# Trecho fornecido:
=-=-=

Artistas globais e a viúva de Roberto Marinho integram a relação de
suspeitos de crimes de evasão fiscal e serão alvo de investigação pela
CPI do Senado, criada para analisar a lista de mais de oito mil
brasileiros que têm depósitos em contas secretas na filial do banco
HSBC, na Suíça. Este escândalo internacional envolve milhares de pessoas
em diversos países. A diferença é que fora do Brasil o assunto tem tido
destaque e é coberto diuturnamente, enquanto aqui, a mídia, Globo à
frente, prefere ignorá-lo ou abordá-lo parcialmente.
Além disso, o conglomerado teria sonegado o Imposto de Renda ao usar
um paraíso fiscal para comprar os direitos de transmissão da Copa do
Mundo Fifa de 2002. Após o término das investigações, em outubro de
2006, a Receita Federal quis cobrar multa de R$ 615 milhões da emissora.

=-=-=

# Dados fornecidos:

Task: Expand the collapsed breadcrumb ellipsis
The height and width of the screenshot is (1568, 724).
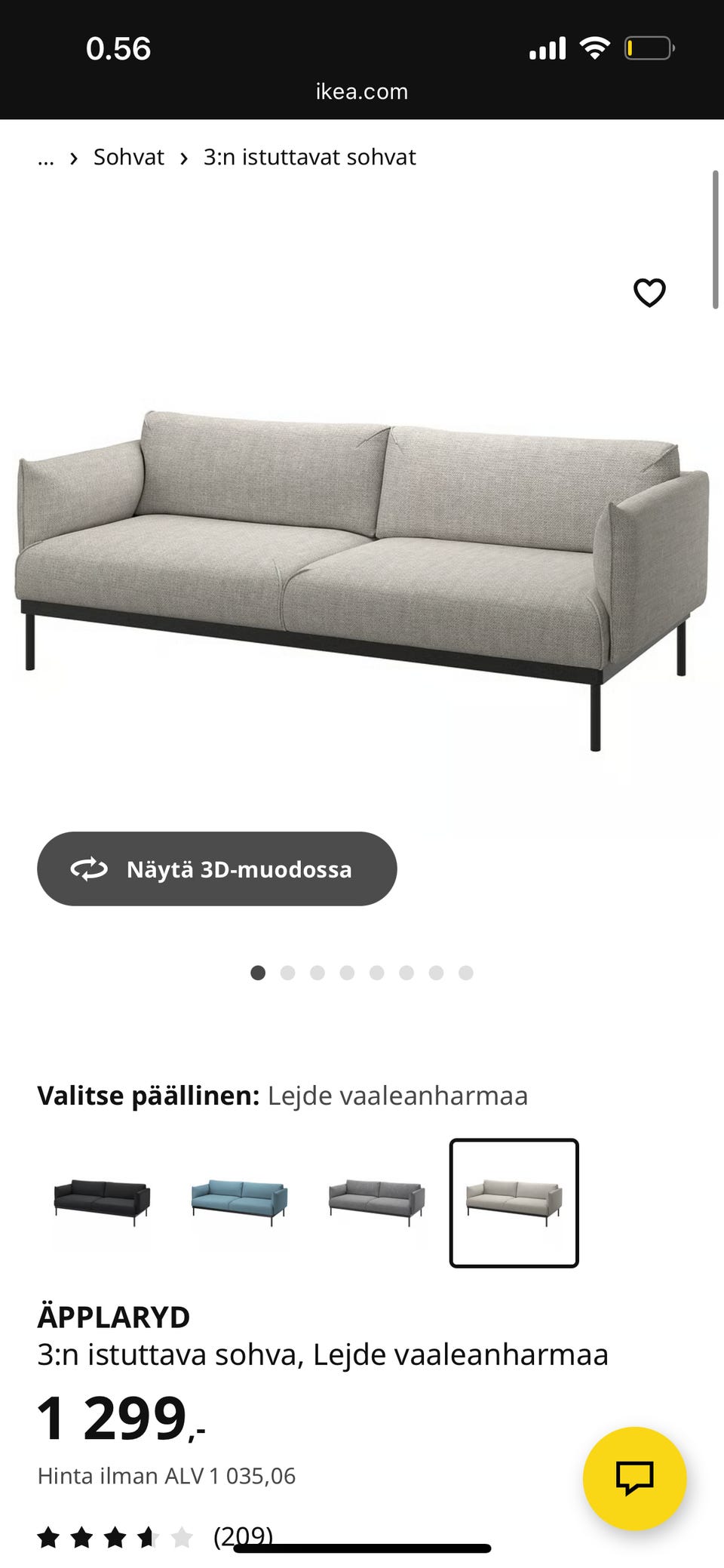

=-=-=

# Requisitos do exercício:
**1.** Você pode transcrever, do trecho sobre o caso HSBC, tudo o que vai de "Artistas globais e" até "ou abordá-lo parcialmente."?
**2.** Como você resumiria o trecho sobre o caso HSBC em duas frases?

# Respostas finais:
**1.**
Artistas globais e a viúva de Roberto Marinho integram a relação de
suspeitos de crimes de evasão fiscal e serão alvo de investigação pela
CPI do Senado, criada para analisar a lista de mais de oito mil
brasileiros que têm depósitos em contas secretas na filial do banco
HSBC, na Suíça. Este escândalo internacional envolve milhares de pessoas
em diversos países. A diferença é que fora do Brasil o assunto tem tido
destaque e é coberto diuturnamente, enquanto aqui, a mídia, Globo à
frente, prefere ignorá-lo ou abordá-lo parcialmente.

**2.** Artistas globais e a viúva de Roberto Marinho estão entre os suspeitos de evasão fiscal que serão investigados pela CPI do Senado criada para analisar a lista de mais de oito mil brasileiros com contas secretas na filial suíça do HSBC, escândalo que no exterior tem destaque, mas que a mídia brasileira, com a Globo à frente, prefere ignorar ou abordar parcialmente. Além disso, o conglomerado teria sonegado o Imposto de Renda ao usar um paraíso fiscal para comprar os direitos de transmissão da Copa do Mundo de 2002, e, após o término das investigações, em outubro de 2006, a Receita Federal quis cobrar da emissora uma multa de R$ 615 milhões.